Typical gameplay from Yorite Konoha wa Kurenai Ni, showing dialogue and character sprites. From left to right: Ikaruga Kazuha, Tarumi Konoha, and Sasaura Suzuna.

Yorite Konoha wa Kurenai ni is a romance visual novel in which the player assumes the role of Seiji Sasaura. Most of the gameplay is spent reading text, representing the story's dialogue as well as Seiji's inner thoughts. The text is displayed alongside character sprites. The player encounters different CG artworks throughout the game. It has multiple different routes for the story to take based on the player's decisions. The game revolves around the four main heroines, following a branching plotline where the player chooses different "routes" for each of the characters. The game consists almost entirely of game sprites displayed alongside text to make the emotions of the characters clearer. There are also pre-rendered CG scenes, often at pivotal points in the story. The game depicts the main character performing sexual acts with the four main characters.

==Plot==
===Setting===
The story is set in a world where humans and beings referred to as "Mahoroi" coexist on Earth. The Maharoi possess animal features and spiritual abilities and live longer compared to their human counterparts. Humans have coexisted with these beings for hundreds of years. The story is set in its entirety in the town of Tsugumomi, with events taking place in various locations in Konoha's house and outdoors in the woods. The story is set during autumn.

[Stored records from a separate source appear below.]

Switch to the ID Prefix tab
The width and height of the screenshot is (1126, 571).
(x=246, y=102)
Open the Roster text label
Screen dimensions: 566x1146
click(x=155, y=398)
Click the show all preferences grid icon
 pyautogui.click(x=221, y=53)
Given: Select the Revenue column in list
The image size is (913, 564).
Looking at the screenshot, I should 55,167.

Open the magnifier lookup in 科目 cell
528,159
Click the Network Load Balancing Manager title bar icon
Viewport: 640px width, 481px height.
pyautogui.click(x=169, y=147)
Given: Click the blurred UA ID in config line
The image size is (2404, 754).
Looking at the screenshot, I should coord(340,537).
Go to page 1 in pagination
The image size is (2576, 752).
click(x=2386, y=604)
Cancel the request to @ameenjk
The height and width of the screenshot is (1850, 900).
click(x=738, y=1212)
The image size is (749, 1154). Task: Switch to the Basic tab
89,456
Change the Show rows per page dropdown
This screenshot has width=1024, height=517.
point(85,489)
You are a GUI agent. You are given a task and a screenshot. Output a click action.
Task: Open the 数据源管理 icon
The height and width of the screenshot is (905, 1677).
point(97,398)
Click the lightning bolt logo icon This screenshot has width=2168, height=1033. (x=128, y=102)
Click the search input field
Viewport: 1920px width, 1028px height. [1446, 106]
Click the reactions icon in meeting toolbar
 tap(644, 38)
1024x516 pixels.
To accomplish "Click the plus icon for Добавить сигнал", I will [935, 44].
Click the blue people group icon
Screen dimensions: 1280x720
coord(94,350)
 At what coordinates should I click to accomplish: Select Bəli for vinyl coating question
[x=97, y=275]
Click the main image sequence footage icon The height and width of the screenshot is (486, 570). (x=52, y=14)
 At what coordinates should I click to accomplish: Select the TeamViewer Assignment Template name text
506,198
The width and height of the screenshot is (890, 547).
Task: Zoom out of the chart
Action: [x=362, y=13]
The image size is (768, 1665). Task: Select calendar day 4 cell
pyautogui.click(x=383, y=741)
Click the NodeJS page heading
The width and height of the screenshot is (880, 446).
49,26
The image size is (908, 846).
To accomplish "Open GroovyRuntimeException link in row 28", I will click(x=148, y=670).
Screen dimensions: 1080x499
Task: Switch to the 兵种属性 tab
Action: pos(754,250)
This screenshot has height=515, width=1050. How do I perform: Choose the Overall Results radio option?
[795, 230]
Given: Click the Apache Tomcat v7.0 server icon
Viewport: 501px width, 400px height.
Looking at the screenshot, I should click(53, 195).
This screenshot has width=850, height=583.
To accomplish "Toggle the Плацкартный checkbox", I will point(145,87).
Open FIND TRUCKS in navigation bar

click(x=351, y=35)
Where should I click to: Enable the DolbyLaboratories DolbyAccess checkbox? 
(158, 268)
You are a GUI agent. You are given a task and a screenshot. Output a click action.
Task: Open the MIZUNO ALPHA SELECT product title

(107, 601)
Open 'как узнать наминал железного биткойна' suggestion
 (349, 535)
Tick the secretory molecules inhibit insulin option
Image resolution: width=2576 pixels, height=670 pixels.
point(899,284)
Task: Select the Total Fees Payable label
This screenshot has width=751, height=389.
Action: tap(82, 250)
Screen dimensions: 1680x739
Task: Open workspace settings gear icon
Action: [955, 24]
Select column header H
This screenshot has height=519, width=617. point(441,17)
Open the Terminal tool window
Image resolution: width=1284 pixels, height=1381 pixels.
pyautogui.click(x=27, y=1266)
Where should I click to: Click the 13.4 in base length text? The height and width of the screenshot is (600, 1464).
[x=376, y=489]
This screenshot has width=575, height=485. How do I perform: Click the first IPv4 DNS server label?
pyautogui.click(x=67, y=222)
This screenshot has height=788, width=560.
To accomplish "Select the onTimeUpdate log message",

===Story and characters===
The story follows Sasaura Seiji (笹浦 清司), the main character, as he moves into the town of Tsugumomi because his parents need to spend time overseas for business. They stay with a family friend, called Konoha, who lets him stay in her home. Seiji used to live there when he was young, but has lost all memory of that time. The story begins with Seiji and his sister, called Sasaura Suzuna (笹浦 すずな), who are on a train on the way to Tsugumomi. Suzuna is presented as having a close, lovey-dovey relationship with her brother Seiji. When they come to Konoha's house, they meet Ikaruga Kazuha (斑鳩 和羽), a maid employed part-time at Konoha's house who is shown to be inept and have a stoic personality. She leads Seiji and Suzuna to Konoha's room, where they meet Tarumi Konoha (稜未 小乃葉), a half-Mahoroi that is over 200 years old with a childlike appearance. They also meet Kinari Momiji (木那里 もみじ) in the town of Tsugumomi, who has forgotten everything about herself other than her own name and that the main character is her "master". The story then branches off into four different routes, one for each character.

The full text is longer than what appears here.